Still, the Verizon-AOL deal is worthy of more serious attention, in part because of what it says about where tech is headed. For one thing: It’s been made abundantly clear that Verizon is interested in AOL as a media company.
Verizon has already launched one media company, Sugarstring, which subsequently folded after becoming the center of media controversy prior to launch. Now, they’ll be acquiring TechCrunch (one of our favorite publications) and the Huffington Post, gaining the tools to achieve their media mission, along with two reputable and well-known brand names and teams.

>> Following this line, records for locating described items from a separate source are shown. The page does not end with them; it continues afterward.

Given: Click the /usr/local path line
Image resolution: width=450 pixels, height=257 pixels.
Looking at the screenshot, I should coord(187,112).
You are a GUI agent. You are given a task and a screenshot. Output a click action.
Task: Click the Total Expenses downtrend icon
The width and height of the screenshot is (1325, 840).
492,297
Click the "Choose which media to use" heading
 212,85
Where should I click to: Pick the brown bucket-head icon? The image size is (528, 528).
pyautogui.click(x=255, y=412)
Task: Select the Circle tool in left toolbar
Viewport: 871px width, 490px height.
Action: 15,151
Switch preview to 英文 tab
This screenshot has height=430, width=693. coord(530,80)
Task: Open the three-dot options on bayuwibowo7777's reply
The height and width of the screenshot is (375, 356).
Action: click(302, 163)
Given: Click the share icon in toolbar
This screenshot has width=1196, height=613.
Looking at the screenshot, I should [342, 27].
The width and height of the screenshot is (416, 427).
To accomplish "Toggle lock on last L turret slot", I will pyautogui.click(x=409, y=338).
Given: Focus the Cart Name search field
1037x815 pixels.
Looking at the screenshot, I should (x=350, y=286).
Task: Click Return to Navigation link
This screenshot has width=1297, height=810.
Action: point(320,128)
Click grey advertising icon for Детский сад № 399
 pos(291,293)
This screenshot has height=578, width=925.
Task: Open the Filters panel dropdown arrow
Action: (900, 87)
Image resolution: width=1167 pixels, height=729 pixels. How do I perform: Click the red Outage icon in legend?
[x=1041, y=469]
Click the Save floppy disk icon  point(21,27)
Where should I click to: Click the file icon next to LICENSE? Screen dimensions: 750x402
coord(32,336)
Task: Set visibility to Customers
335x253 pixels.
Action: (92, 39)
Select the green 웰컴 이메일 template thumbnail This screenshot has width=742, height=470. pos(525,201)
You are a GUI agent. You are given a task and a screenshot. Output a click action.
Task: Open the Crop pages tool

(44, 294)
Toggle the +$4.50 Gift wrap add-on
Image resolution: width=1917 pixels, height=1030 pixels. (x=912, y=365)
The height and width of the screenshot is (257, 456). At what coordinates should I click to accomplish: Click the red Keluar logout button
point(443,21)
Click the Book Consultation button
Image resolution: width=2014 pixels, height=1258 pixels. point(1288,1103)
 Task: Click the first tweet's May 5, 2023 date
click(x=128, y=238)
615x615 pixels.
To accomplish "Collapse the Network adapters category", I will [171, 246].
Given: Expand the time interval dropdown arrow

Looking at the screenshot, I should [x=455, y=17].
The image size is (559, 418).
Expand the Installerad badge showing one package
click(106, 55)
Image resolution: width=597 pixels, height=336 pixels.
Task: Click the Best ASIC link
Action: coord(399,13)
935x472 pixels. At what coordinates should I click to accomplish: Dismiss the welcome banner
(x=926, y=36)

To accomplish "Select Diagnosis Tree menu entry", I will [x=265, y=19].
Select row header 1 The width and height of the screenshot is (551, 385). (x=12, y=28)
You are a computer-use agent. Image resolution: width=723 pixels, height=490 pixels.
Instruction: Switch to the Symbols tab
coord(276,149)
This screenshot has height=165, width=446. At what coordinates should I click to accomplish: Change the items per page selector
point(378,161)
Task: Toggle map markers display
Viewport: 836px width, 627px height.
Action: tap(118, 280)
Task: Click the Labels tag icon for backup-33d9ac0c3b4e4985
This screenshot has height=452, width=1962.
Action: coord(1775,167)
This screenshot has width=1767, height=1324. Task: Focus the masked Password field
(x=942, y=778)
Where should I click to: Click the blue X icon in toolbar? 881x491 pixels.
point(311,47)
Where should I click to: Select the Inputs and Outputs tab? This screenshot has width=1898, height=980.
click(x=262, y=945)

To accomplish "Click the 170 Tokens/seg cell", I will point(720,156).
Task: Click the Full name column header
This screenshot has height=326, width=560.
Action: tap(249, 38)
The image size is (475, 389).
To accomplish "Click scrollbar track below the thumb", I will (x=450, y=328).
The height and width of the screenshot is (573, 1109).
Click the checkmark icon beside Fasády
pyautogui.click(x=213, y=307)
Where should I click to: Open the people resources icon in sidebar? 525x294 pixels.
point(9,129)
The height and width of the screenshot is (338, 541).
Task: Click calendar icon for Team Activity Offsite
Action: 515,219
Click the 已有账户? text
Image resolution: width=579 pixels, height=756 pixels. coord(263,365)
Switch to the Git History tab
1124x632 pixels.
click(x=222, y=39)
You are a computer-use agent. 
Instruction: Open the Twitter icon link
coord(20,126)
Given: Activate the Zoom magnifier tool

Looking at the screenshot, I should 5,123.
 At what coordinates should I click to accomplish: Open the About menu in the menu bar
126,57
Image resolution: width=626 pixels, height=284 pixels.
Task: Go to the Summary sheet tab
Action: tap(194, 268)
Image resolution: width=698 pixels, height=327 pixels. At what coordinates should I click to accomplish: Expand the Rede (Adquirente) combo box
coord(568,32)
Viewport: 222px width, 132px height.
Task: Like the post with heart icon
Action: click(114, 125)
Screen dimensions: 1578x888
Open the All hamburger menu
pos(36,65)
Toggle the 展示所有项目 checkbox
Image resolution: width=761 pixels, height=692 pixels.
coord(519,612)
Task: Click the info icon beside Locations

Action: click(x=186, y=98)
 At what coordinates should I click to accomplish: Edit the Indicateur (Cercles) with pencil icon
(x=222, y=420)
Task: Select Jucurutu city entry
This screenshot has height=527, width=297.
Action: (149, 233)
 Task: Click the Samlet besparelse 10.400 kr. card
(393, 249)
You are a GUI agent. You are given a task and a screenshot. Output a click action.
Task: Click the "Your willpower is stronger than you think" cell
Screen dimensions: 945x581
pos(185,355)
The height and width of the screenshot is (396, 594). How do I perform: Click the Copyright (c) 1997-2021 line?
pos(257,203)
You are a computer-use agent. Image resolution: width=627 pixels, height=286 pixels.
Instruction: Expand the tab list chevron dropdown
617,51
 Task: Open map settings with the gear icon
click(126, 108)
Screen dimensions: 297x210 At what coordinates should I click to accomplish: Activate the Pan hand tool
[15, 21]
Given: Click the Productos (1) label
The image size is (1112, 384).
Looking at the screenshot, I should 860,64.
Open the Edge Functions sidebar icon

Content has come up in the world in recent years. Not long ago, intelligent observers were predicting the end of journalism as we knew it. Now, with high-profile firms like Andreessen Horowitz betting big on Buzzfeed, a media company is a smart acquisition.
There’s lots to parse in the Verizon-AOL deal, to be sure. But this development is interesting for what it says about the industry — and for the possibility that we’ll see more tech giants making big investments in media soon.